O que deve fazer a empresa que protagoniza o M&A com a cultura da adquirida, se não pretende desconsiderar e sim integrar? “Pelas características que propõe o “choque” cultural, deve considerar-se este tipo de situações como algo totalmente novo para a organização e seus integrantes, que requer um cuidado muito especial e não como “uma crise mais, uma de tantas outras”. “Uma maneira positiva de entendê-lo é resgatar o melhor de ambas partes, coisa que não é simples de implementar”, reflete Figueiredo. Nesse caminho, o professor do IAE recomenda um intenso trabalho no desenvolvimento e a consolidação da equipe de direção e de outras múltiplas equipes dentro das diferentes unidades.

“É o momento para implementar uma nova visão e missão organizacional e estabelecer os objetivos apropriados. Requer que além das estratégias, as novas pautas culturais, as políticas e sistemas, os papéis e expectativas individuais se clarifiquem e sejam adequadamente comunicados”, aconselha.
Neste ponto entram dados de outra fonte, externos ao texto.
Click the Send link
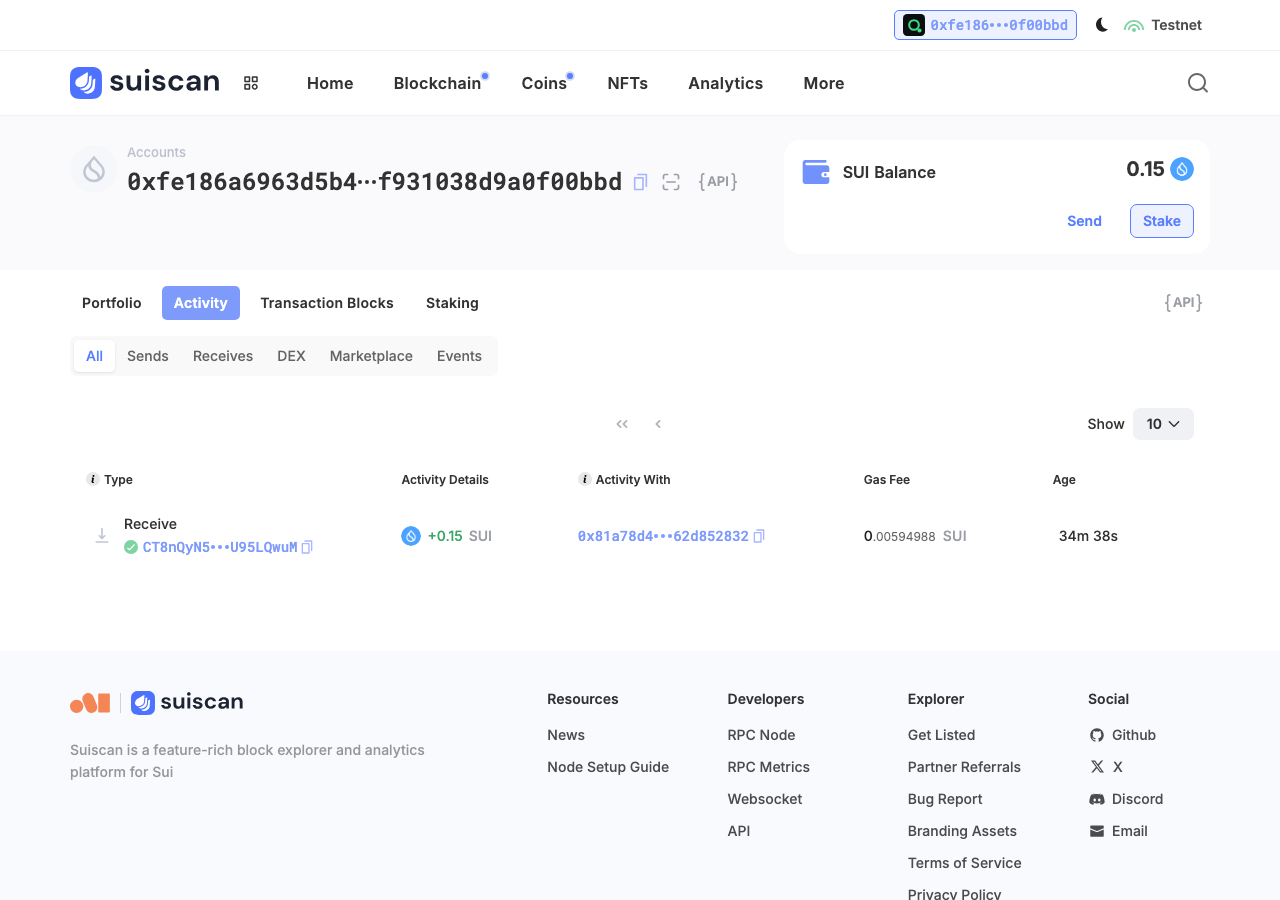The image size is (1280, 900). point(1084,221)
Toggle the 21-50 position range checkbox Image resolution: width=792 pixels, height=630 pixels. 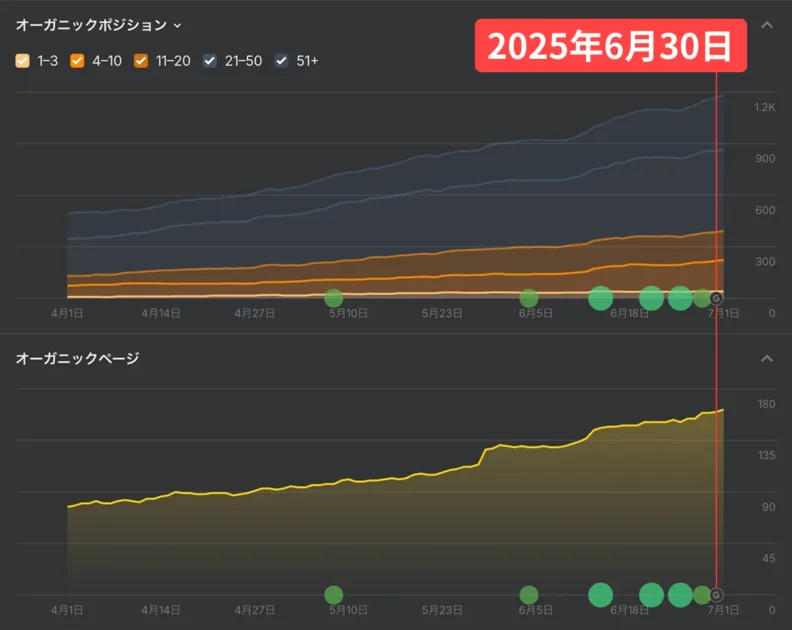tap(209, 61)
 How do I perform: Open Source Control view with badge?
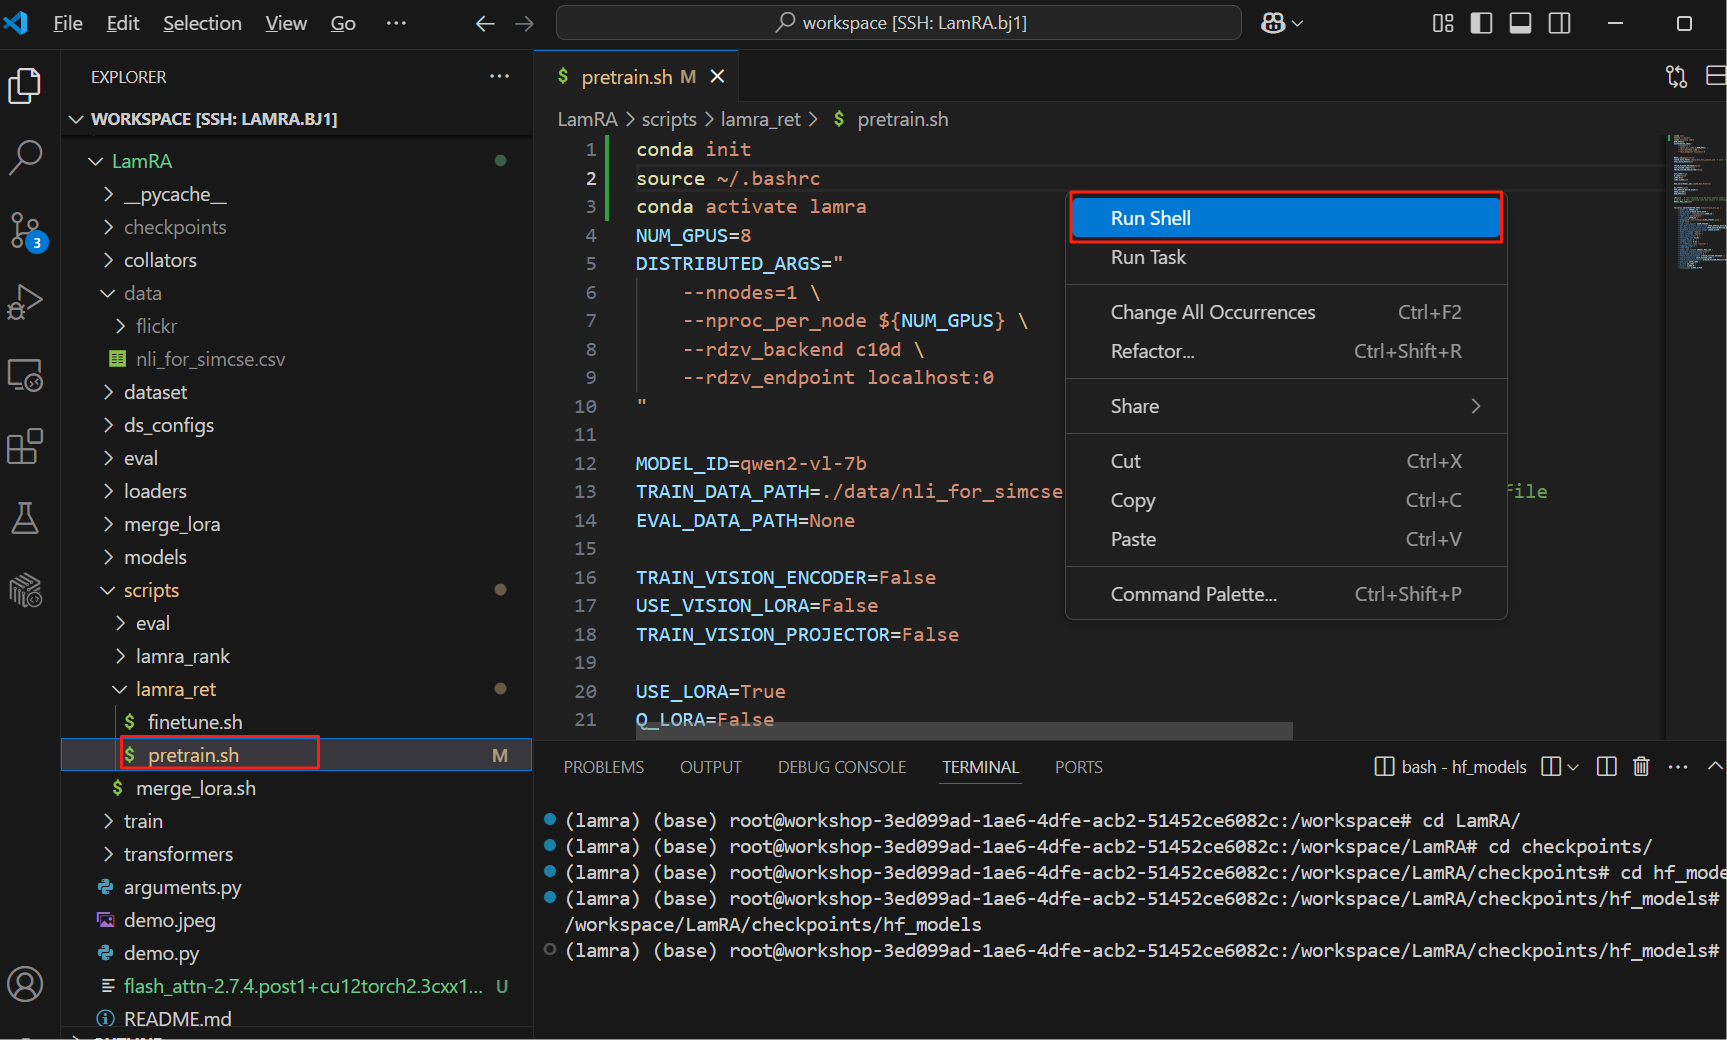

“Sensibilidade, escuta e empatia. O plano inicial, além de que possa contar com o aporte de diferentes olhares, terminam consolidando-o e definindo uns poucos que têm a responsabilidade por essas decisões. E ainda quando esse plano seja de intervenção e mudança, é muito saudável e conveniente que os que vão levá-lo adiante não percam de vista a humanidade na comunicação”, aponta Pedró, do ITBA, em reconhecimento das incertezas e temores que despertam um processo de fusão. E conclui: “Destinar tempos para compartilhar a visão é decisivo. O tempo não somente não sobra, como é um fator de pressão que joga em contra. Por isso, a recomendação é sempre investi-lo com sensibilidade em comunicação efetiva para mitigar os erros que podem produzir sua carência”.